東京商法リサーチが20日に発表した「2008年主な上場企業の希望・早期退職者募集状況調査」結果によると、2008年に希望及び早期退職者募集の実施を公表した主な上場企業は、具体的な内容を確認できたもので68社(募集後法的手続きを申し立てた4社を含む)となった。調査対象が公表ベースのため単純比較が難しいものの、前年と比べて8社(13.3%)増となり、2006年を底にして2年連続で前年を上回った。
募集または応募人数がもっとも多かったのは「NECエレクトロニクス」(グループ会社を含む)の応募人数685人、次いで「奥村組」の応募人数622人、「日立プラントテクノロジー」(同)の募集人数550人、「前田建設工業」の応募人数525人、「田崎真珠」の募集人数450人、「大京」(同)の募集人数450人、「さが美」の募集人数400人と続く。募集または応募人数が100人以上となったのは35社(前年26社)にのぼった。
応募結果を公表した会社のうち、応募人数が募集人数を上回った主なケースでは、「前田建設工業」の募集450人に対して応募525人、「奥村組」の同560人に対して622人、「トラステックスホールディングス」の同150人に対して178人、「日立メディコ」の同85人に対して104人など。また、産業別にみると、「建設」が14社、「不動産」が8社、「小売」が7社、「電気機器」が6社などとなっている。

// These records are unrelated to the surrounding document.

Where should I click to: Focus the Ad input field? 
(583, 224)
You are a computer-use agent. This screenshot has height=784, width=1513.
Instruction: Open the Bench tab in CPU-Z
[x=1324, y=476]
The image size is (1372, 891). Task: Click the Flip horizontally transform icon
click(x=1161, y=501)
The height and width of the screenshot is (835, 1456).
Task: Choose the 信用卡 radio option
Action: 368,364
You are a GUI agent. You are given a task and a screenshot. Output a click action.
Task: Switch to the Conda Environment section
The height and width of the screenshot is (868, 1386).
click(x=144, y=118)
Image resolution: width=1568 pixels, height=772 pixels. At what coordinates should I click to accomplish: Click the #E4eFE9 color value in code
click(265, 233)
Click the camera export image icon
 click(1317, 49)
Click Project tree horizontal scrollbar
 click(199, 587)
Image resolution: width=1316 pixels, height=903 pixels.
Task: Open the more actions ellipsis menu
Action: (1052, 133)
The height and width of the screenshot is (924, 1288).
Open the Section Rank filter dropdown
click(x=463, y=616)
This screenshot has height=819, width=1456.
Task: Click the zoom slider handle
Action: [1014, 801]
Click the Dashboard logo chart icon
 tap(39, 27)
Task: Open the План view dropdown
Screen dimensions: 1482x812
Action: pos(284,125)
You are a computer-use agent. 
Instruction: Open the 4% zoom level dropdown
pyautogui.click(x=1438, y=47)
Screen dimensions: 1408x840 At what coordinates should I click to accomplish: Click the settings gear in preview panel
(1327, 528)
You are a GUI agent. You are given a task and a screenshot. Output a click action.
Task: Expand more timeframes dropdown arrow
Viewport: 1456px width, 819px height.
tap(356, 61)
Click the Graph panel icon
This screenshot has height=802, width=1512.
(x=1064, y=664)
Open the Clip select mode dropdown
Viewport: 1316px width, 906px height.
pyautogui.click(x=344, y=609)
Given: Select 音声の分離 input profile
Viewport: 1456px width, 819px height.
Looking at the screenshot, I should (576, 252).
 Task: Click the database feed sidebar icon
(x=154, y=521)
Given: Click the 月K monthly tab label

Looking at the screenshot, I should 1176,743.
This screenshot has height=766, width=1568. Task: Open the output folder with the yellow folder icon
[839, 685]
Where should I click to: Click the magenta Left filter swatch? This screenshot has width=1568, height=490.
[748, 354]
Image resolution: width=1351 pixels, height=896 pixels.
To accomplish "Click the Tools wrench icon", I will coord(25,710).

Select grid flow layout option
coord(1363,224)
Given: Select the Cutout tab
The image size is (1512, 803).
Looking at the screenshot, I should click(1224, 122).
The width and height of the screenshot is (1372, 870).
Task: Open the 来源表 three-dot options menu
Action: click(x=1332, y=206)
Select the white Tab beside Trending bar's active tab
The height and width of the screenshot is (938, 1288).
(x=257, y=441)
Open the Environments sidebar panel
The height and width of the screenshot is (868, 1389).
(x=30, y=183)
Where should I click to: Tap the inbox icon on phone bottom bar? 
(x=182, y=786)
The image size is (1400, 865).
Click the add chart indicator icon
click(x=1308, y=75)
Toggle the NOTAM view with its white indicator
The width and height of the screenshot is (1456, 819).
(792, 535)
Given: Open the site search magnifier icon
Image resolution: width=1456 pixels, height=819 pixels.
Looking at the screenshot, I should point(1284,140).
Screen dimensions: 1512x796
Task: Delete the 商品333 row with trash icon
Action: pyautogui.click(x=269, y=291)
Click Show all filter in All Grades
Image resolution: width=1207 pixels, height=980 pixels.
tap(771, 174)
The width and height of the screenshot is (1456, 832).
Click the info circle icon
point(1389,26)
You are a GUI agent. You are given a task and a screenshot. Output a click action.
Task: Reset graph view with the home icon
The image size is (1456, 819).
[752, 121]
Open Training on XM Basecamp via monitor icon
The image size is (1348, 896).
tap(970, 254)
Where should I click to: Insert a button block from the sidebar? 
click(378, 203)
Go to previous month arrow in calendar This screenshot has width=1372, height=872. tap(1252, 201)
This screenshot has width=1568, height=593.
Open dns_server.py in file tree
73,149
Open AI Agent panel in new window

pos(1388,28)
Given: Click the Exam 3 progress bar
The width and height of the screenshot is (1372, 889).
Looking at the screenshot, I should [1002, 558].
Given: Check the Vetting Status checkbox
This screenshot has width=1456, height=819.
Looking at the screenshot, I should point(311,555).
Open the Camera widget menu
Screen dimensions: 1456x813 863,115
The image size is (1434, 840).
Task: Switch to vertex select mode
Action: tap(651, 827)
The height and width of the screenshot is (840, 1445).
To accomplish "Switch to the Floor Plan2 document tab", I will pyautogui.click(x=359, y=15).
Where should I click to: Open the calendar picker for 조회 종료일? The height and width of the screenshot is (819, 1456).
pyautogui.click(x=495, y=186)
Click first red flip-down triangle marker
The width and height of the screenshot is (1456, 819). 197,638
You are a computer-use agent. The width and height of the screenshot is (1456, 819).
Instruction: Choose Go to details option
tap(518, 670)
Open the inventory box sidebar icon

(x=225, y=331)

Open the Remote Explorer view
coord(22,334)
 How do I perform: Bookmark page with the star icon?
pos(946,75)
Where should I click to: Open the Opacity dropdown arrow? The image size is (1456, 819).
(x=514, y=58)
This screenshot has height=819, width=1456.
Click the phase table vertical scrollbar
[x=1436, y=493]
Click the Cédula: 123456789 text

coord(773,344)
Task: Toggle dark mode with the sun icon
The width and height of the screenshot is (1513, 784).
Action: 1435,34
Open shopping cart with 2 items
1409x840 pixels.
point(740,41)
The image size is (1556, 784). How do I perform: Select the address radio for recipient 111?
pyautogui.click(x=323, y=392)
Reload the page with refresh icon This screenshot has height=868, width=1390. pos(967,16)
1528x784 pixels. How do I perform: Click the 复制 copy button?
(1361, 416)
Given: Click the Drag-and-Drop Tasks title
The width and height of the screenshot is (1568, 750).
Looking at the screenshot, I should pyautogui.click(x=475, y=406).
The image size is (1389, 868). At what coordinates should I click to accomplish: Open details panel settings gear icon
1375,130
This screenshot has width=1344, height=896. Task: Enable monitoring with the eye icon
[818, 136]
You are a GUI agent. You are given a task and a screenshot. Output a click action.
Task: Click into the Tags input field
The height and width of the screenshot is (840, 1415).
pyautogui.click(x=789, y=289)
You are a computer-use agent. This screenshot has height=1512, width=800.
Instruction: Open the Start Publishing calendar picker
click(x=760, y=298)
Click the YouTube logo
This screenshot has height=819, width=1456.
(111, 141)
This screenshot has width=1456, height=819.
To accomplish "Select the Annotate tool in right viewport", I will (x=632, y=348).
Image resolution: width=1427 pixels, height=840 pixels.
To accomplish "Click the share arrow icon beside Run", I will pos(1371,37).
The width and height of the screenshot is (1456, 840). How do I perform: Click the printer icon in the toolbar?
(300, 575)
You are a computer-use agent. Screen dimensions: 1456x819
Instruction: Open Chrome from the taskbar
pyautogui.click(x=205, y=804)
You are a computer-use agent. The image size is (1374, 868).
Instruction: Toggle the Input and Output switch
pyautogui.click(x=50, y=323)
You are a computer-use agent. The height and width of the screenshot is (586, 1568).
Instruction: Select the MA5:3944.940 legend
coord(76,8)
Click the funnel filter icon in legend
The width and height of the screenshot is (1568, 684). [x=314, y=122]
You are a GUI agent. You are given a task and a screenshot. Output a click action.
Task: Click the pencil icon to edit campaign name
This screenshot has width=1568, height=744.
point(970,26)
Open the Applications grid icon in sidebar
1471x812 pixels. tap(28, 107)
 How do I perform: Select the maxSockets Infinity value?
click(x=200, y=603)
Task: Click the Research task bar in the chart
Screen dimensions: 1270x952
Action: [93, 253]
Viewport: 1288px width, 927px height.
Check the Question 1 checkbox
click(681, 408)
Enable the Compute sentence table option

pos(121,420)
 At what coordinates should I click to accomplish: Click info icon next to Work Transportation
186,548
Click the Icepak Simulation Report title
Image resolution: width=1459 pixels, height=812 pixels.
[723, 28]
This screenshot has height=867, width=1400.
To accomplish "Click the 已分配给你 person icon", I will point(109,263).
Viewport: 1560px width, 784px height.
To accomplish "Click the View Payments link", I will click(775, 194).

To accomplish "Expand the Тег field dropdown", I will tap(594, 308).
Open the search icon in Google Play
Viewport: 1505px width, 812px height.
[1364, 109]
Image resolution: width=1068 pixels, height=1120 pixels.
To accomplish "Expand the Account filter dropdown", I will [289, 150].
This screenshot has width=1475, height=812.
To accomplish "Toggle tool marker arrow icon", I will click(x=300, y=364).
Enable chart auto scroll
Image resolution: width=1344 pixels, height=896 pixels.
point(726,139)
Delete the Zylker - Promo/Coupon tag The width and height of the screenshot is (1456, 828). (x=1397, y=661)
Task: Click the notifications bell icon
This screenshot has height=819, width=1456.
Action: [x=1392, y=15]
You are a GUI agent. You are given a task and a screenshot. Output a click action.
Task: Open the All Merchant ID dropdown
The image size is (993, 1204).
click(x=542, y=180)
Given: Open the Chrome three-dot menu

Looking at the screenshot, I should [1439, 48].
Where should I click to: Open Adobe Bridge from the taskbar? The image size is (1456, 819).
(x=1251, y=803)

このように、上場企業の希望・早期退職者募集は2年連続で前年を上回ったが、特に米国サブプライムローン問題に端を発した金融危機の波及から、産業別では不動産業・建設業・証券関連で全体の約4割(25社)を占めた。さらに最近は、製造業を中心に、急激な経営環境の悪化から期間従業員などの非正規従業員削減の動きが目立つ。今後減産規模が拡大すれば、正社員の希望・早期退職者募集に踏み出す企業の増加が懸念されている。